(Saved entries)
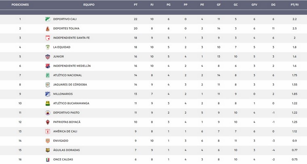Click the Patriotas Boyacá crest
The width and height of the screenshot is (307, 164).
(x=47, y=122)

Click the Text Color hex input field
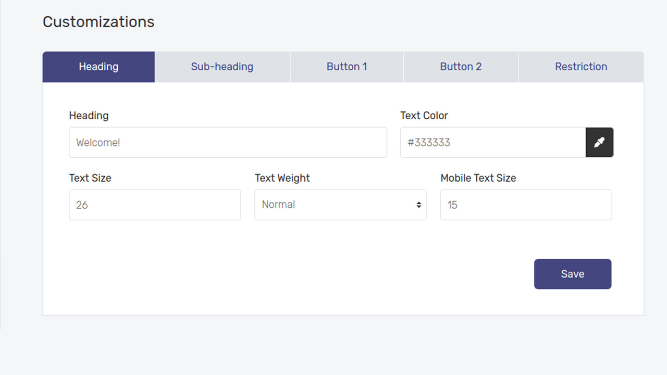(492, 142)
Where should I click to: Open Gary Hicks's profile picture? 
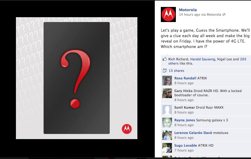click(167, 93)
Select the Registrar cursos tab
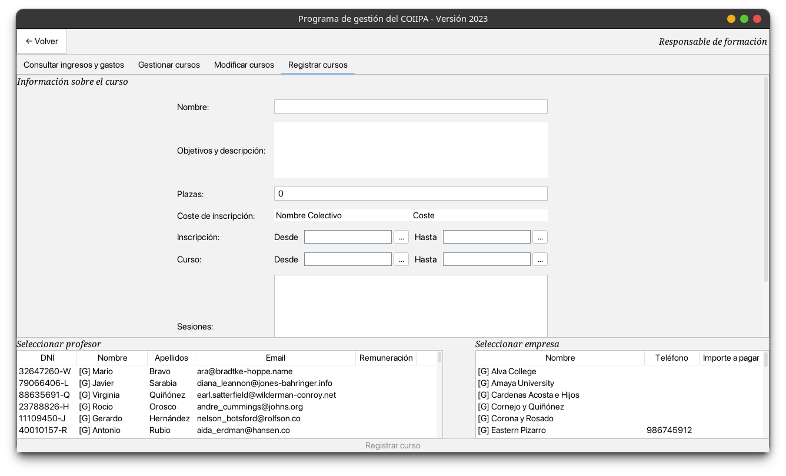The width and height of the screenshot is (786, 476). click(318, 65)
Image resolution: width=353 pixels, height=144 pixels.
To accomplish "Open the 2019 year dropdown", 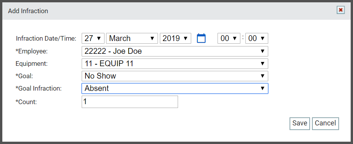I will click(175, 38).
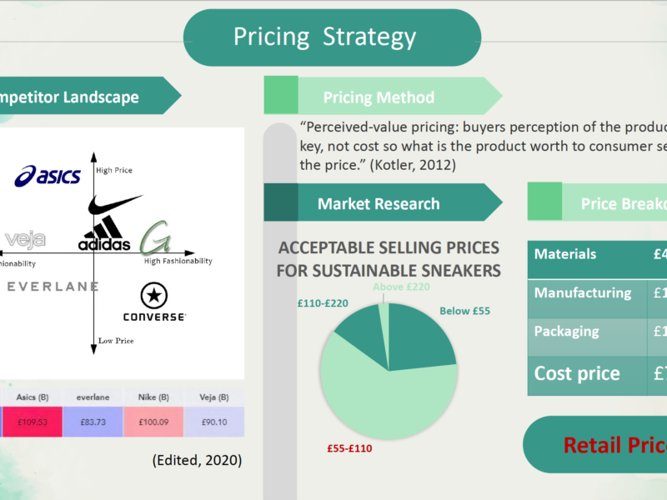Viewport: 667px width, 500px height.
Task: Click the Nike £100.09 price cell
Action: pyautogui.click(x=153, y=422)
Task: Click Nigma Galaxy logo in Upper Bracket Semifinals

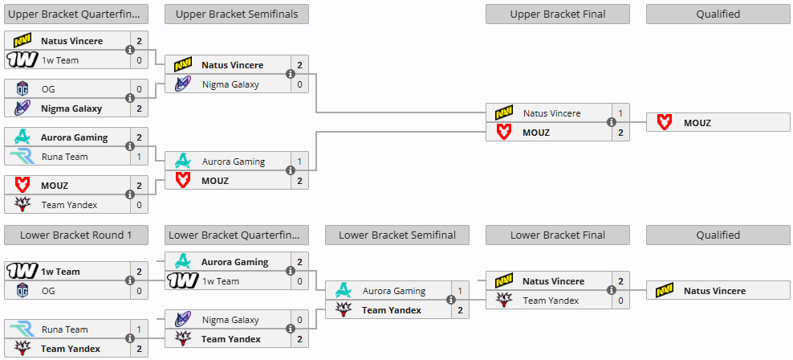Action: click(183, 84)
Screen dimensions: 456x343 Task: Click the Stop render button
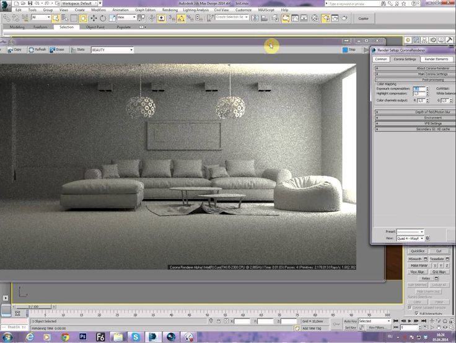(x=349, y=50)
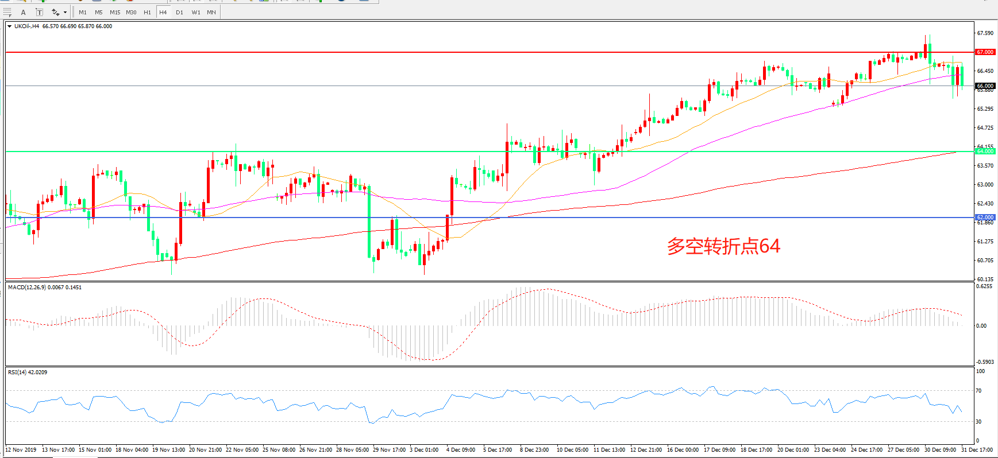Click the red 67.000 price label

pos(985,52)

### WORK TO BE COMPLETED
When you reach the line with "Click the Text Color hex input field" in the records above, begin repeating the lines exactly, and stop after the line with "Image resolution: width=353". Skip all pictures.

### RESULT OF THIS TASK
Click the Text Color hex input field
(492, 142)
Where should I click to: Open Gary Hicks's profile picture? 
click(167, 93)
Select the Registrar cursos tab
The width and height of the screenshot is (786, 476). click(318, 65)
Image resolution: width=353 pixels, height=144 pixels.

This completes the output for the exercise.